Here's how it works: You walk into a restaurant and ask for a table. The host gets your name and phone number, enters the information into NoWait's app on an iPad (or any iOS device), and then sends a text message with an approximate wait time. If you have a smartphone, you are also sent a link that shows you how many parties are in front of you. You're then free to go do whatever you want in the time NoWait has granted you. You're confident that a table awaits, and that the pushy family of four hovering nearby won't weasel their way to the front of the queue.

In return, the restaurant now has a directory of phone numbers and names to which they can send special offers, such as "show this message to your server for half off our nachos." Hosts also have the ability to do more than signal someone that their table is ready. The NoWait system allows for a conversation -- it could be about table selection or unforeseen delays. Customers can even send cancellation notices, so the restaurant isn't left hanging when they decide they want Japanese food after all. The system also records average wait times, and the number of customers that come back to eat versus those that walk out. Best of all, the restaurant doesn't have to worry about lost, expensive pagers.

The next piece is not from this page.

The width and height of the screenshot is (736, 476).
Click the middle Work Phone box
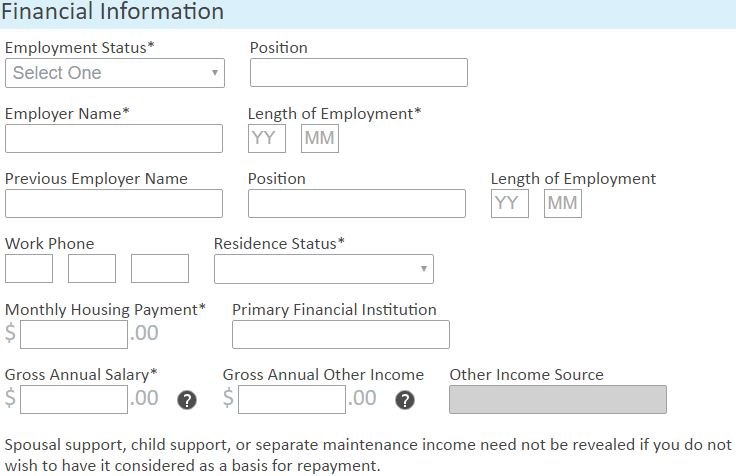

The downside? If there is any for the restaurants, it's that you might not stick around to drink at the bar. Still, the restaurants that have signed up for NoWait, including selected Red Robin and TGI Friday’s and locally owned establishments in 45 states, apparently aren't concerned about that.

To build out its technology and expand its sales reach NoWait just closed a $2 million round with its hometown VC Birchmere Ventures. Competitors to NoWait include NoshList, BuzzTable, and OpenTable, all of which text or call patrons when their table is ready. NoWait plans to compete by offering a completely free service for up to 200 parties per month. If your restaurant does more business than that, and it better, plans start at $59 per month.

While it would be sad to see the expert host and hostess get completely replaced by an app, when everything else in our lives is communicated through our phones, adding notification about when your table is ready seems as inevitable as a saying "yes" to a slice of Oreo Dream Extreme cheesecake.